**Exercise requirements:**
Return the lines of the material below, starting with the line that contains "Given: Open the hamburger main menu" and going on through the line that contains "1456x835 pixels.", with both of those lines included.

**The data:**

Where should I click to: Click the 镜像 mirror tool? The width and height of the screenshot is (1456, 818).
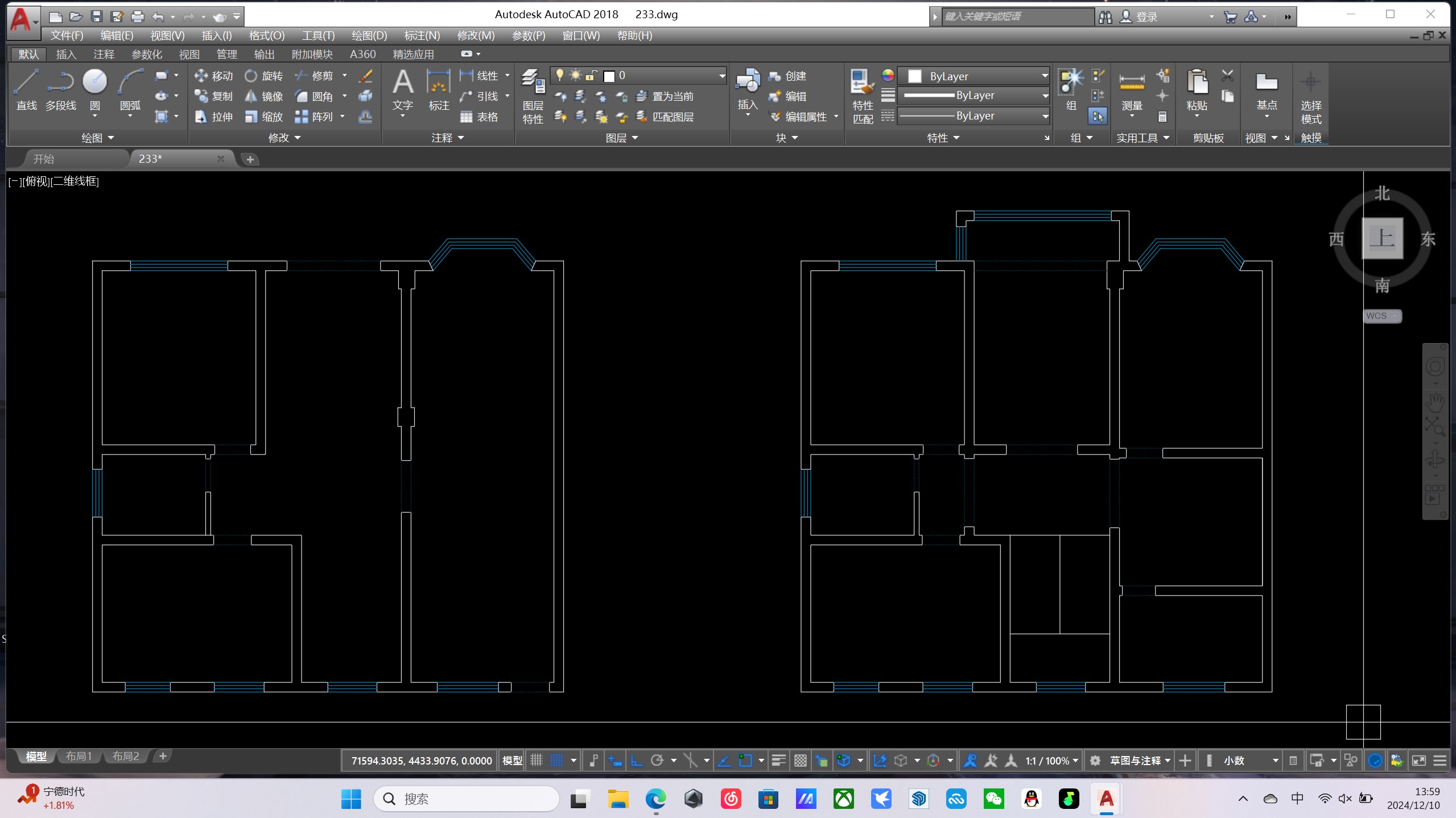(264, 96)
...
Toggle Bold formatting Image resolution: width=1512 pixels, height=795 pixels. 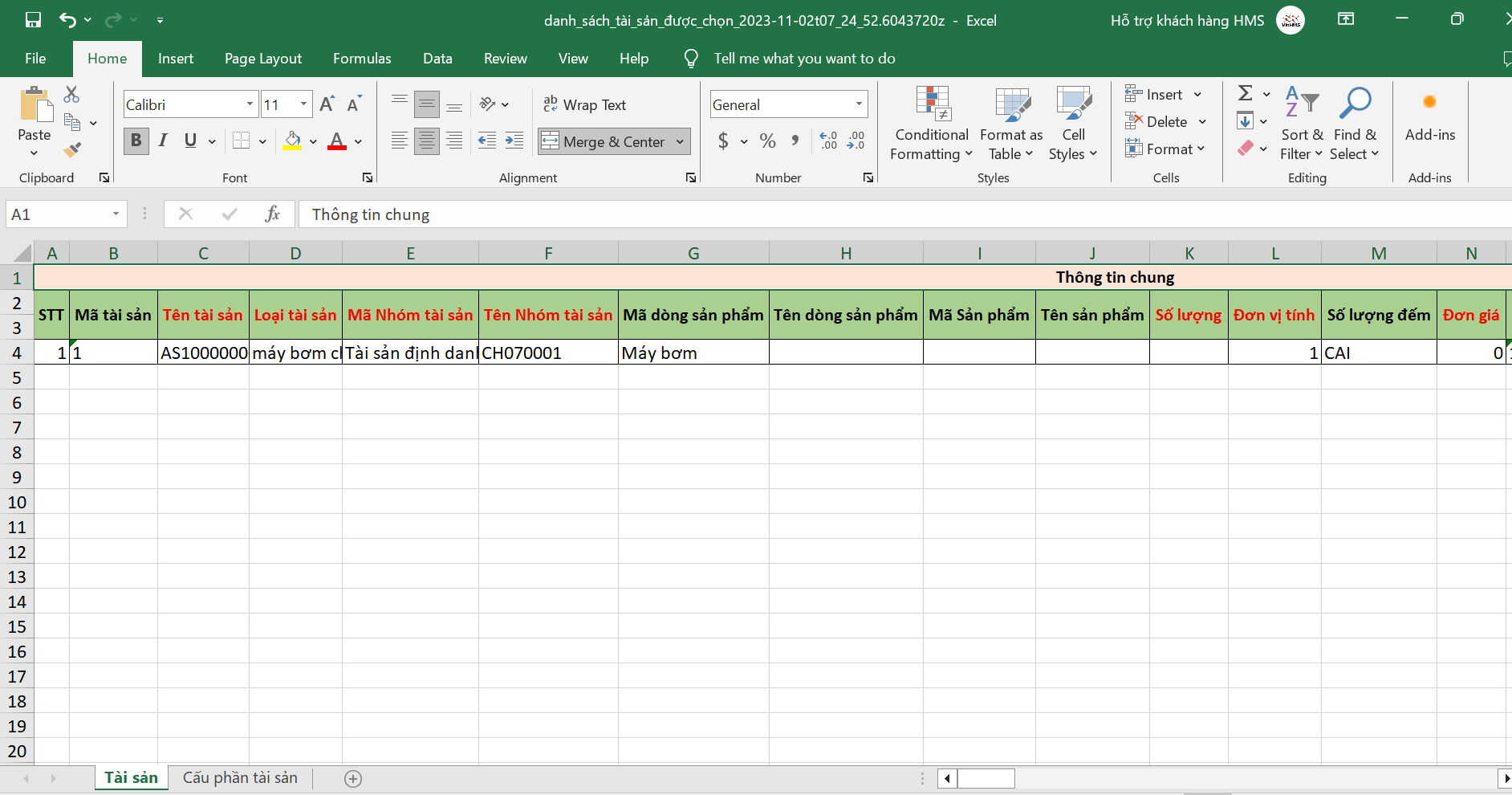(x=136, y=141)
* * *
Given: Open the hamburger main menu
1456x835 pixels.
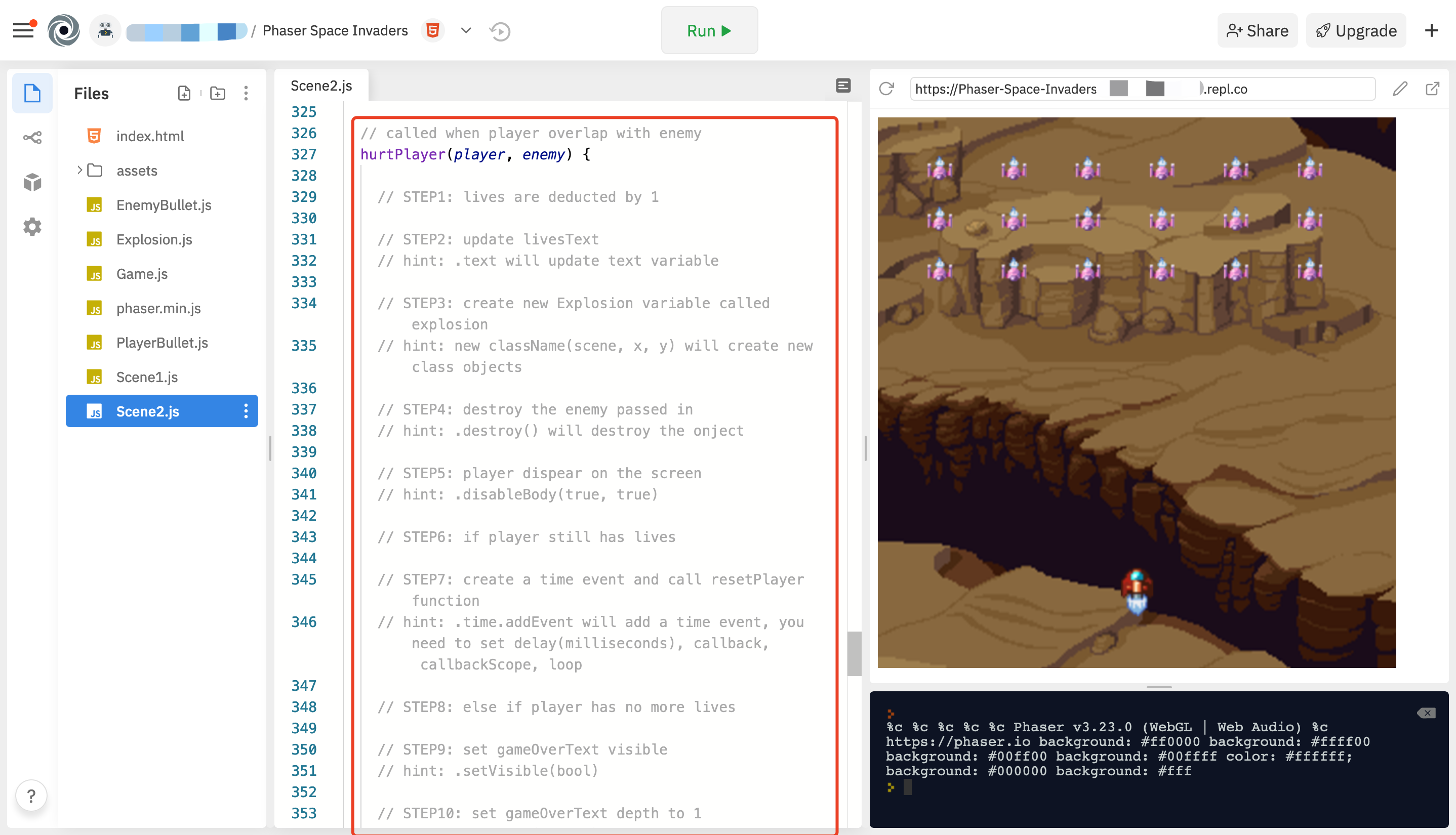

**Solution to this problem:**
Given: Open the hamburger main menu
1456x835 pixels.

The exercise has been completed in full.